- Tasks to complete:
1: Answer these questions from the profile of Nikolay Saksonov:
(a) On what date and in what town was he born?
(b) Which club did he compete for?
(c) What medal did he win at the 1953 World Championships in Stockholm?
2: Quote the profile of Nikolay Saksonov word for word, covering the stretch from "Personal information" through "kg (130 lb)".
3: Extend the profile of Nikolay Saksonov, starting right after its final line.

- Given passage:
Nikolay Saksonov

Personal information
- Born: 6 January 1923 Serga, Permsky Uyezd, Perm Governorate, Russian SFSR, Soviet Union
- Died: 2 November 2011 (aged 88) Elektrougli, Moscow, Russia
- Weight: 60 kg (130 lb)

Sport
- Sport: Weightlifting
- Club: Lokomotiv Sverdlovsk

Medal record
Representing the Soviet Union
Olympic Games
| Silver medal – second place | 1952 Helsinki | -60 kg |
World Championships
| Gold medal – first place | 1953 Stockholm | -60 kg |
European Championships
| Silver medal – second place | 1952 Helsinki | -60 kg |
| Gold medal – first place | 1953 Stockholm | -60 kg |

= Nikolay Saksonov =

Soviet weightlifter (1923–2011)

- Dataset excerpt:
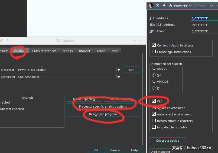Shade the PowerPC options window with double-chevron icon

(170, 6)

- Exercise answers:
1:
(a) He was born on 6 January 1923 in Serga, Permsky Uyezd, Perm Governorate.
(b) He competed for Lokomotiv Sverdlovsk.
(c) He won a gold medal in the -60 kg class.

2:
Personal information
- Born: 6 January 1923 Serga, Permsky Uyezd, Perm Governorate, Russian SFSR, Soviet Union
- Died: 2 November 2011 (aged 88) Elektrougli, Moscow, Russia
- Weight: 60 kg (130 lb)

3:
Nikolai Nikolaevich Saksonov (Никола́й Николáевич Саксóнов; 6 January 1923 – 2 November 2011) was a Russian weightlifter. He competed for the Soviet Union at the 1952 Olympics and won a silver medal in the featherweight division (−60 kg). The following year he won a world title in the same division. During his career Saksonov set nine world records: seven official records in the clean and jerk and two unofficial records in the total.

== Biography ==
In 1940–1941 Saksonov studied at naval and infantry military schools, and later fought as a sergeant in World War II. During a raid behind the front lines he captured an injured German combatant and brought him to the Soviet positions despite being wounded himself. For this feat he was awarded the Order of the Red Star. He took part in various other military operations, for which he was awarded the Order of the Patriotic War and the Medal of Bravery, among other medals.

After retiring from sport, in the 1960s Saksonov defended a PhD in medicine and later headed the Department of Athletics of the State Central Institute of Physical Culture.